----- Material for this exercise

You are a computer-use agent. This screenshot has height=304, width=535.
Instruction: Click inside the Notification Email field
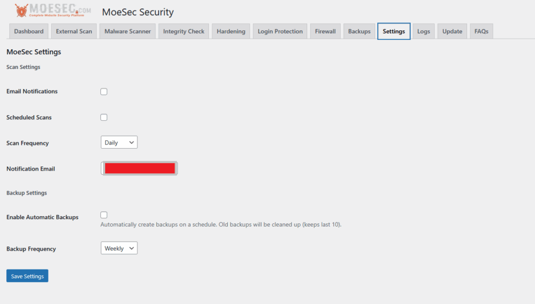(x=139, y=168)
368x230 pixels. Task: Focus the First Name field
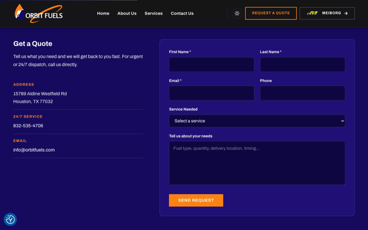point(212,64)
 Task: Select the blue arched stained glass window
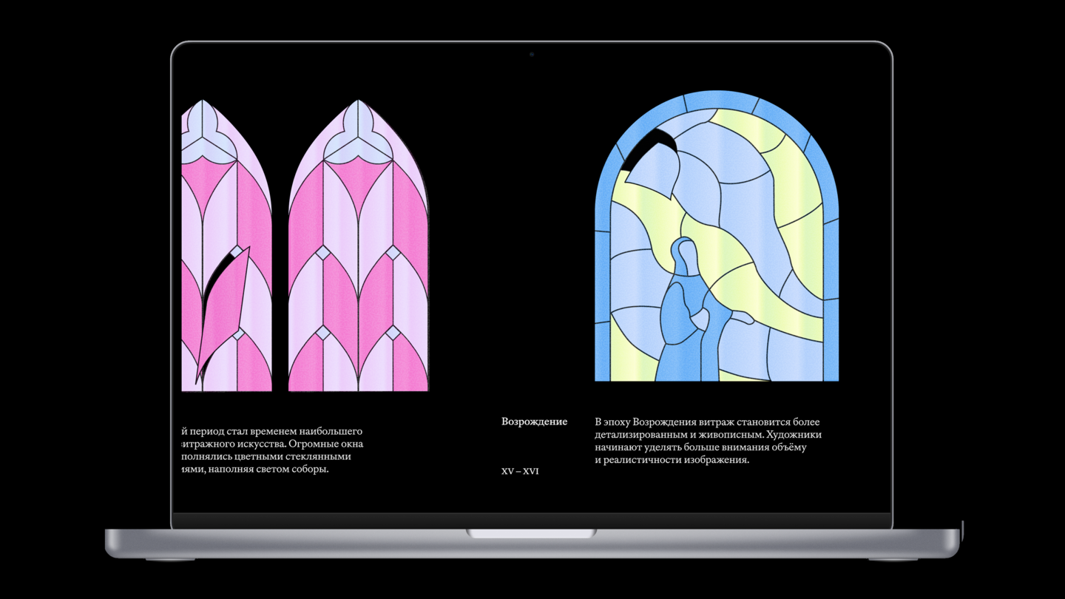pos(717,236)
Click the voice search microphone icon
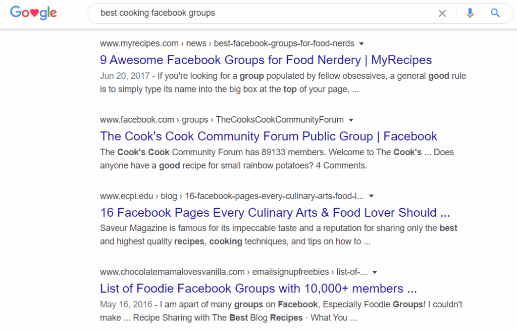The width and height of the screenshot is (517, 331). (x=470, y=13)
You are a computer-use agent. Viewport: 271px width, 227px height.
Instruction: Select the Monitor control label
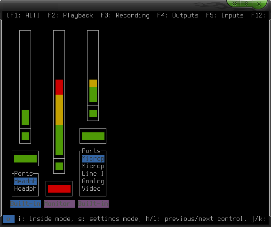59,204
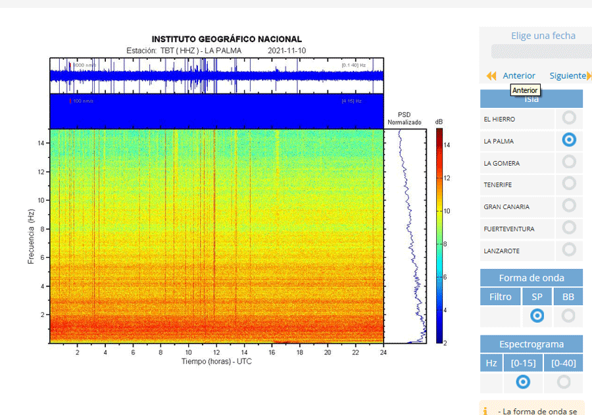Set spectrogram range to 0-15 Hz
592x415 pixels.
coord(523,381)
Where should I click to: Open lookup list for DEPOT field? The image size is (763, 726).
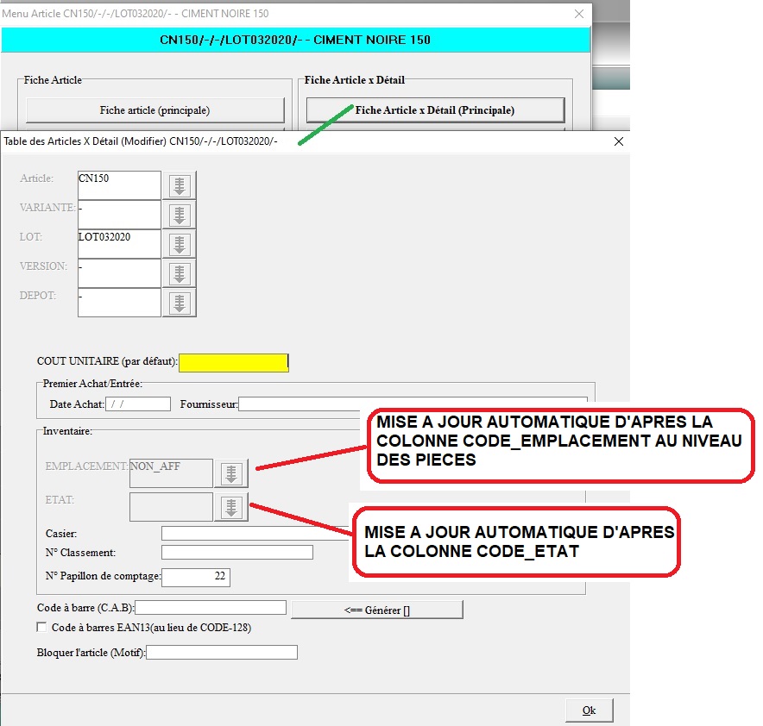coord(180,303)
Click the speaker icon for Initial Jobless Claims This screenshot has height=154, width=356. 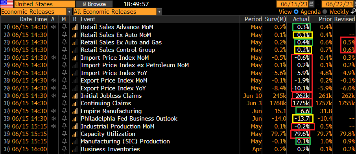pos(53,96)
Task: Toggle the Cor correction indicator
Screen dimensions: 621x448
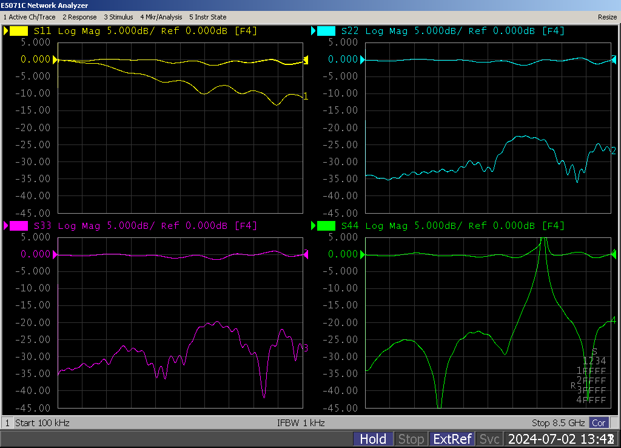Action: pos(599,423)
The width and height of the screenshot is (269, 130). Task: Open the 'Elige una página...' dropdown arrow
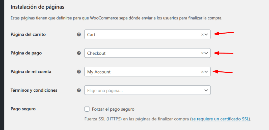[206, 90]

----------

_Instructions for the task_
Only one thing is required here: an exact copy of the lines from the one bearing "The width and height of the screenshot is (269, 130)." through the final line above, both included, with pictures left out.

_Reply to the task_
The width and height of the screenshot is (269, 130). Task: Open the 'Elige una página...' dropdown arrow
[206, 90]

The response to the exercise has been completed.